# corr

Model-implied temporal correlations of state-space model

Since R2021a

## Syntax

``Cyy = corr(Mdl)``
``Cyy = corr(Mdl,Name,Value)``
``[Cyy,Cxx,Cyx] = corr(___)``
``[Cyy,Cxx,Cyx] = corr(___,'Params',estParams)``

## Description

The `corr` function returns model-implied temporal correlations and covariances of the state or measurement variables in a stationary, time-invariant state-space model. To determine whether the model captures characteristics present in the data, You can compare model-implied associations of present and lagged variables to sample analogues.

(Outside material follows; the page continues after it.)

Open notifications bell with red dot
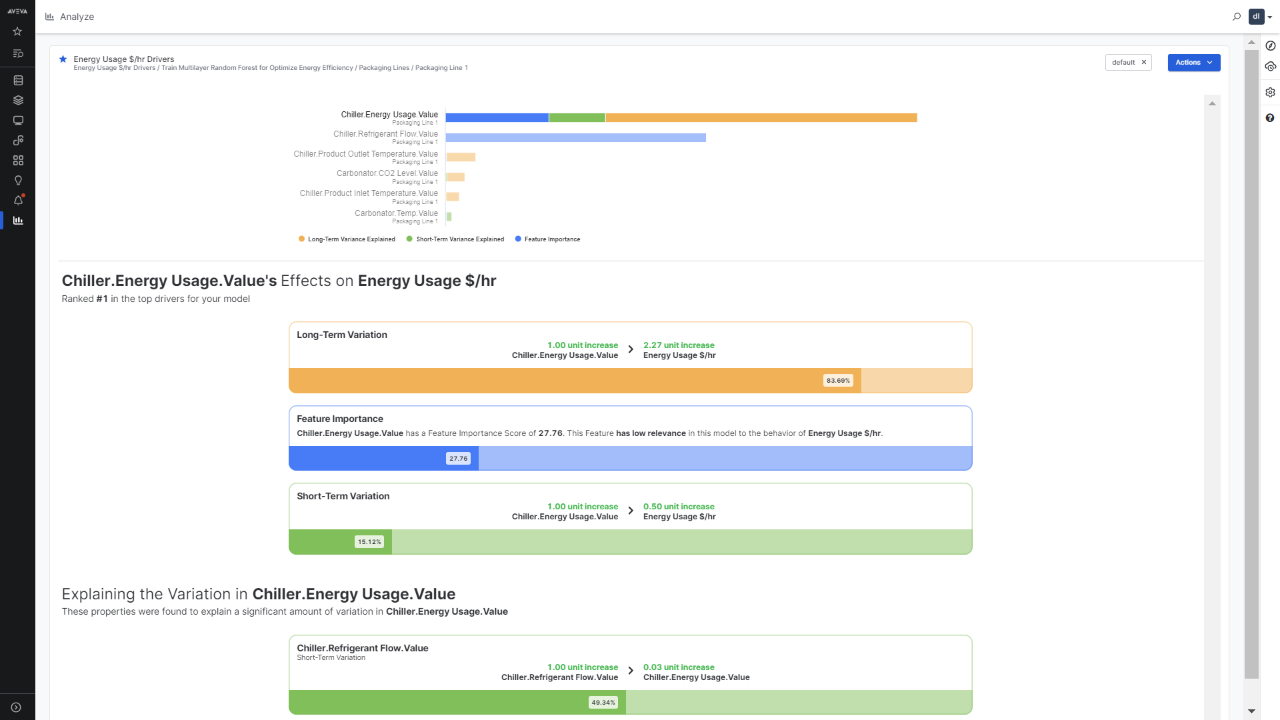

Other state-space model tools to characterize the dynamics of a specified system include the following:

• The impulse response function (IRF), computed by `irf` and plotted by `irfplot`, traces the effects of a shock to a state disturbance on the measurement variables in the system.

• The forecast error variance decomposition (FEVD), computed by `fevd`, provides information about the relative importance of each state disturbance in affecting the forecast error variance of all measurement variables in the system.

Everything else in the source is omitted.